L'inclinaison de la rue laisse au loin un espace suffisant aux nuages frangés de rose.
Ils se déplacent d'un mouvement fluide et lent.
Rentrer à l'abri des regards, oublier le bruit, raconter la journée, écouter leurs journées : j'aime le soir, quand le temps cesse d'être fractionné et se concentre en une étendue qui semble sans limite.

11 novembre 2009

fascination

Ce matin je songe aux oiseaux.
Je lis, consulte des images et ne peux aller plus loin aujourd'hui tant la fascination de celle-ci me saisit.

peinture sur bois 220 x 195 cm
Triptyque peint par Hieronymus van Aken,
dit Jérôme Bosch vers 1504
conservé à Madrid, Museo del Prado

Le plus grand et le plus féerique triptyque de Jérôme Bosch comporte sur le volet gauche le Paradis, souligné par les nuances tendres et claires du vert, du bleu, du jaune et de l'ocre et, sur le volet droit, l'Enfer musical, maintenu dans des couleurs sombres et froides du noir bleuté au gris.


Dans le panneau central, une véritable explosion de couleurs rehausse l'illustration prodigieuse du paradis artificiel où tout est calme et volupté.
Dans un vaste paysage lumineux, Jérôme Bosch organise la scène en quatre plans concentriques, peuplés de dizaines d'êtres humains nus, d'animaux et de créatures monstrueuses.
Maints détails, comme les fruits et les oiseaux, sont d'une taille disproportionnée.

Le Jardin des délices,détail du panneau central

Ce sont ces oiseaux géants qui éveillent en moi un sentiment étrange et merveilleux sur lequel il m'est difficile de poser des mots. Je pense à ce que Socrate nommait "la démangeaison des ailes".
L'oiseau, frère cadet de l'ange apprend l'essentiel : le détachement, l'acceptation joyeuse de sa singularité, surmonter sa fragilité en récusant les inutiles soucis.
Être à chaque instant neuf dans la plénitude de la liberté.

08 novembre 2009

Correspondances

Giotto Scène de la prédication aux oiseaux

1297-1299 Fresque - 270 x 200 cm

Nef de la basilique supérieure, Assise


Quand notre excellent professeur d'histoire de l'Art du Moyen-Âge, raconte Giotto et le Trecento le temps est comme suspendu.

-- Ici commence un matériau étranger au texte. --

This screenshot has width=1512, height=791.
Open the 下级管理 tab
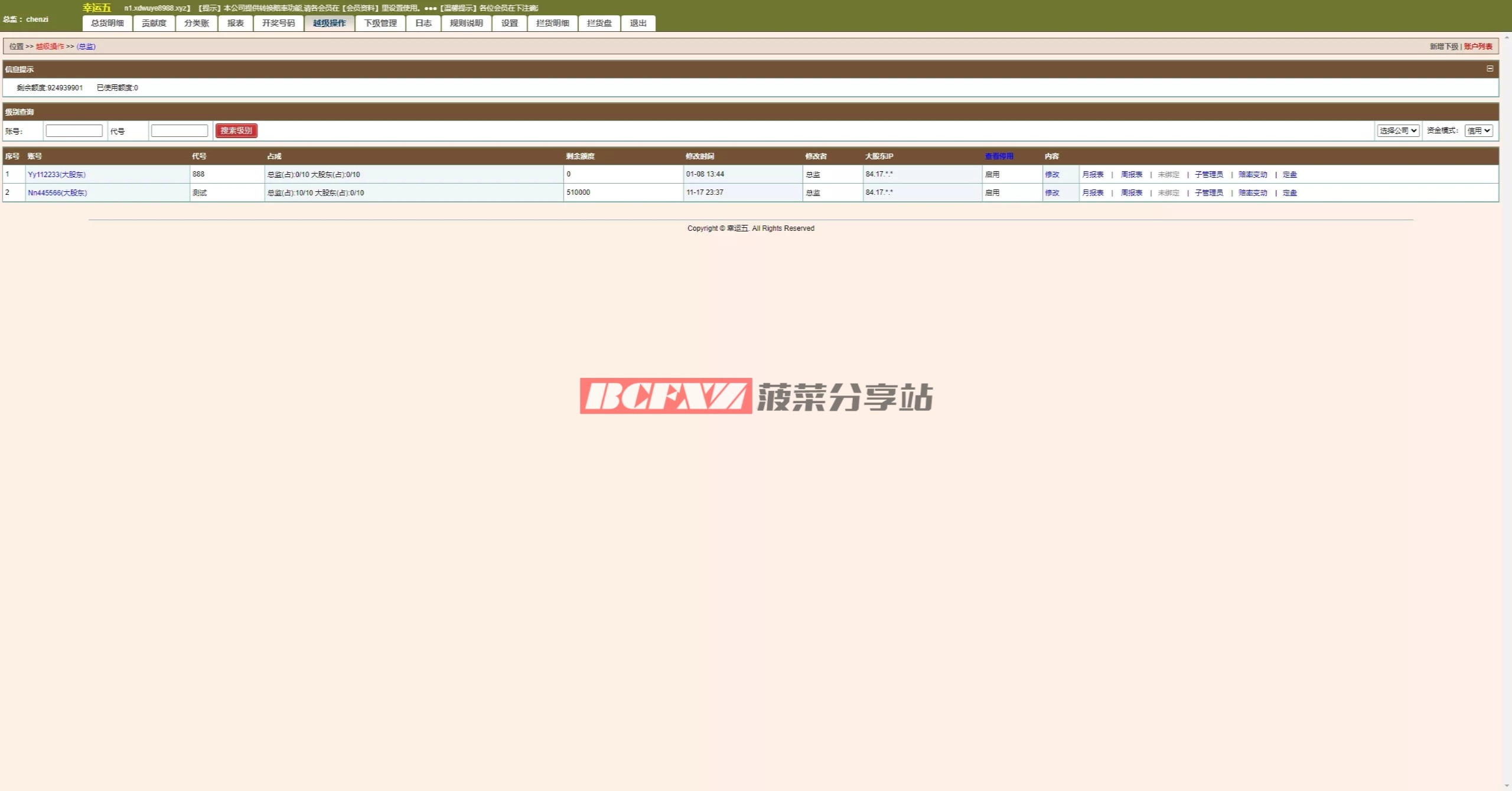coord(380,23)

Un matin de ciel gris, il nous parle des fonds bleus de Giotto (1267-1337), en particulier ceux des fresques de la basilique d'Assise. L'une d'elles, "le prêche aux oiseaux, de Saint François" est particulièrement émouvante.

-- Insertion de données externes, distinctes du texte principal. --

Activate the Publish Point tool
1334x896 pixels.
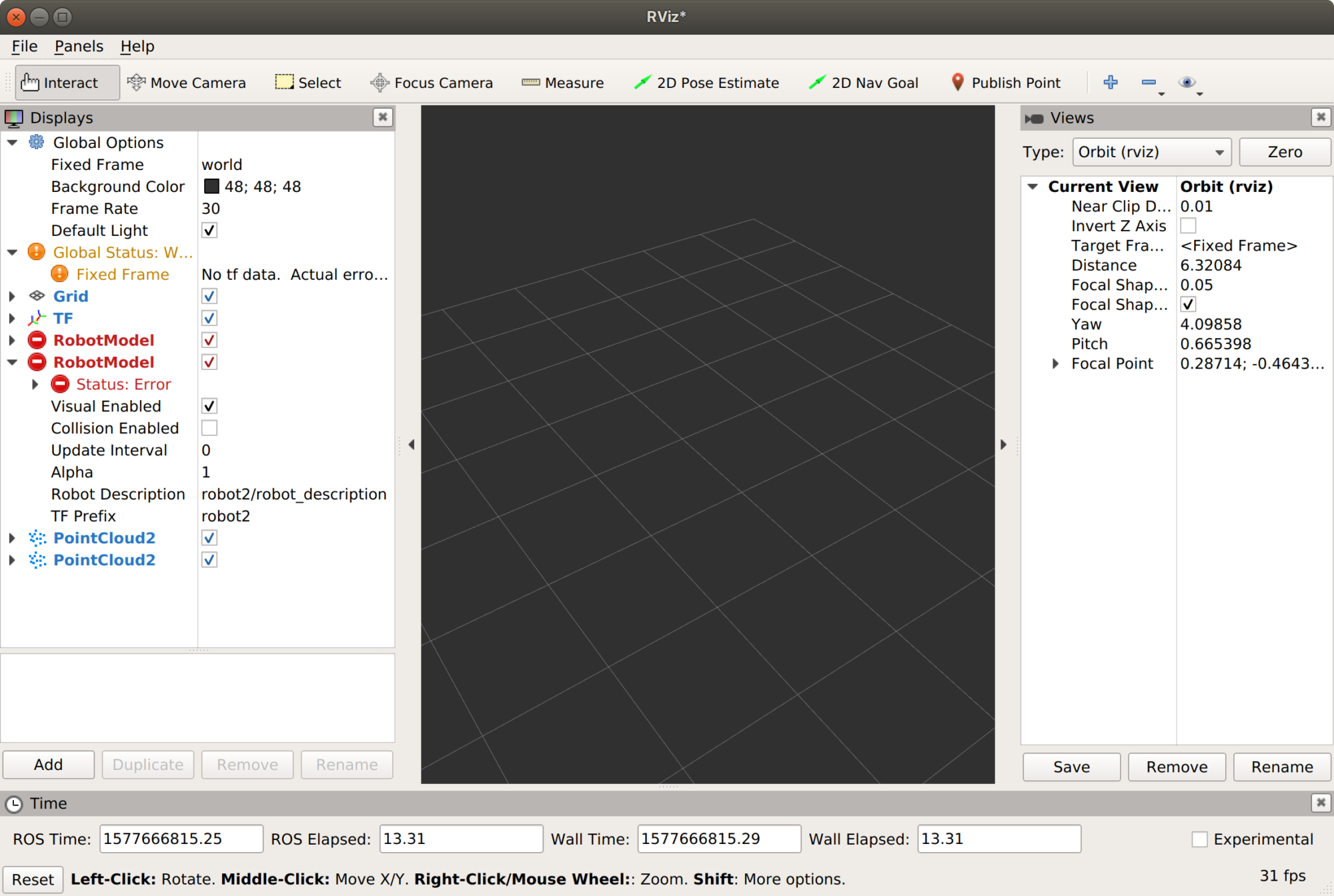pyautogui.click(x=1005, y=83)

Ici Saint François, après s'être étonné que les oiseaux se soient rassemblés et l'attendent, les prie humblement d'écouter la parole de Dieu : "mes frères les oiseaux, vous avez bien sujet de louer votre créateur et de l'aimer toujours..."

Le paysage y est sobre et nu pour donner toute l'attention à l'humain. Giotto crée un espace scénique, ménage l'illusion d'un vide où les acteurs s'expriment.

Pour cela, il tend à l'arrière cette toile de fond bleue : ce n'est pas le ciel, mais une couleur abstraite. Elle est un peu l'équivalent de l'or des icônes byzantines.

Elle est là pour transporter la scène hors du quotidien avec quelques éléments de décor.

Il peint non pas une colline mais une idée de colline, non pas des arbres mais des idées d'arbres.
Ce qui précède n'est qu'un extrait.